About a million books ago, during CBR3, I read and enjoyed a book called Maine, about Irish Catholics growing up in the Boston area and vacationing in Maine. It hit close to home for me, an Irish Catholic from the Boston area who frequently vacationed in Maine. It wasn’t great literature, but a quick read filled with realistic characters and some interesting perspective on all things Boston Irish (the Coconut Grove plot was enough to hook me). A few weeks ago at the library, there was a cute little display of “Beach Reads”, and I saw Commencement on the rack, Sullivan’s novel before Maine.

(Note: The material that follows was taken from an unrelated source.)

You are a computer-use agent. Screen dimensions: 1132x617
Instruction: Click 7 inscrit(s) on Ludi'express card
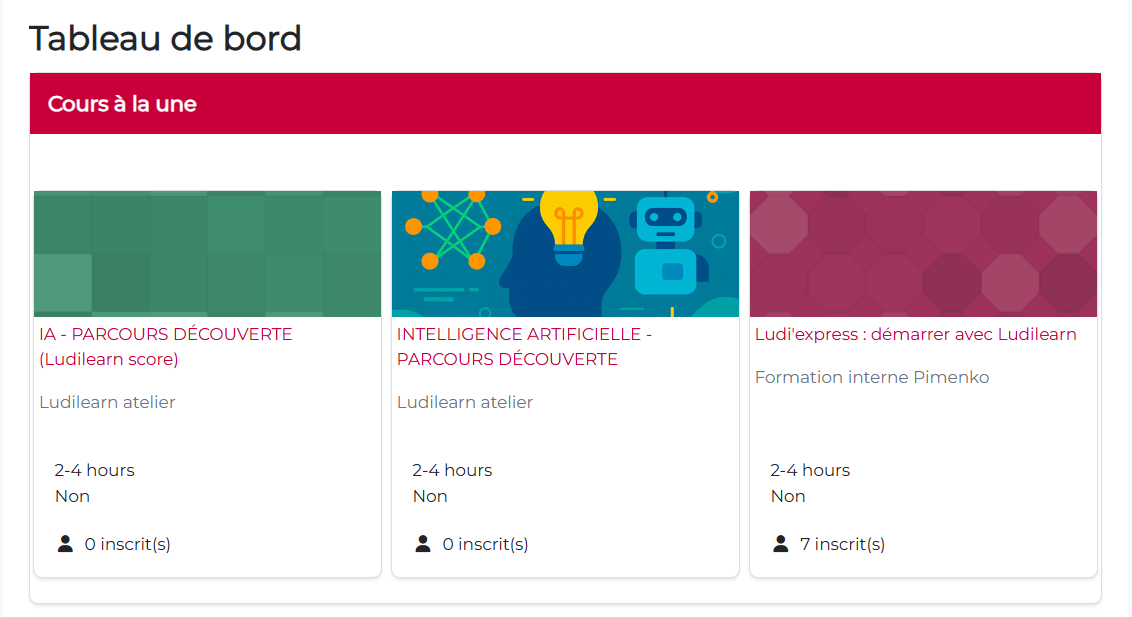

This was totally a beach read. There was sand stuck all up in the back book jacket and water stains all over the book. Seriously. It reeked of Bain Du Soleil. This book was well-loved by beach goers.

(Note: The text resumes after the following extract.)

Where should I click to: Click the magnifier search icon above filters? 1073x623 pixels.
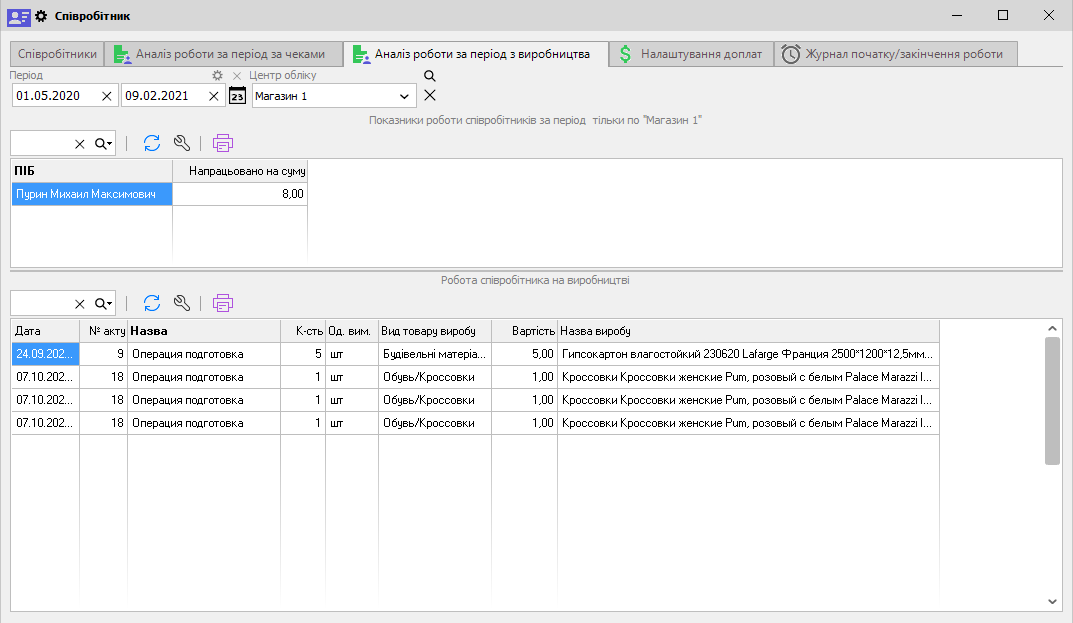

And it was fine for what it was.
Commencement tells the tale of four girls (Celia, an Irish Catholic from the Boston area; Sally, a rich private school girl from upscale Wellesley; April, an angry activist from Chicago; and Bree, a beautiful southern belle) who meet up as “first years” (never use the word FRESHMAN) at Smith College. They become best friends and their story is told via flashbacks intermingled with present day narration as they gather for Sally’s wedding, and later after a tragedy strikes.
Sullivan is a graduate of Smith, so I felt that her description of the day-to-day life at an all women’s school were pretty spot-on. Beautiful campus, quirky town, strong friendships, and lots and lots of self-discovery (politics, relationships, sexuality, etc).

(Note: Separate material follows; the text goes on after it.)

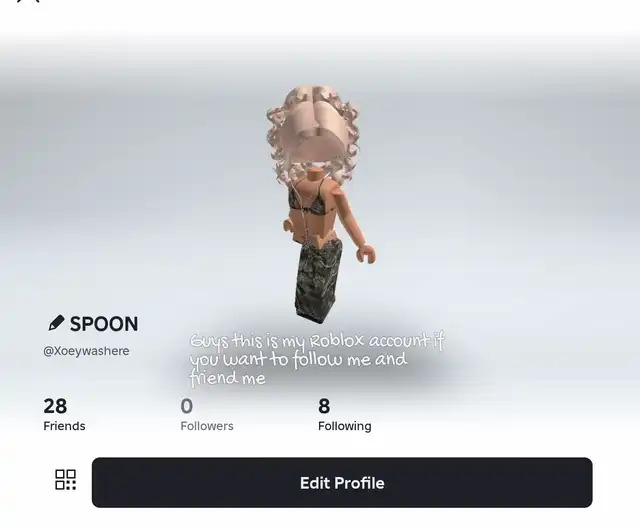Image resolution: width=640 pixels, height=530 pixels.
Task: Click the word 'follow' in the caption
Action: [x=318, y=359]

I much preferred the in-college story to the out-of-college story. The subplot about April working for a radical feminist filmmaker that gets her into trouble was not for me.
Also, I am really, really tired of how so many books (I’m talking to you, Sarah Dessen) throw a date rape sub-plot into a story and then just kind of…let it disappear into thin air without any real resolution.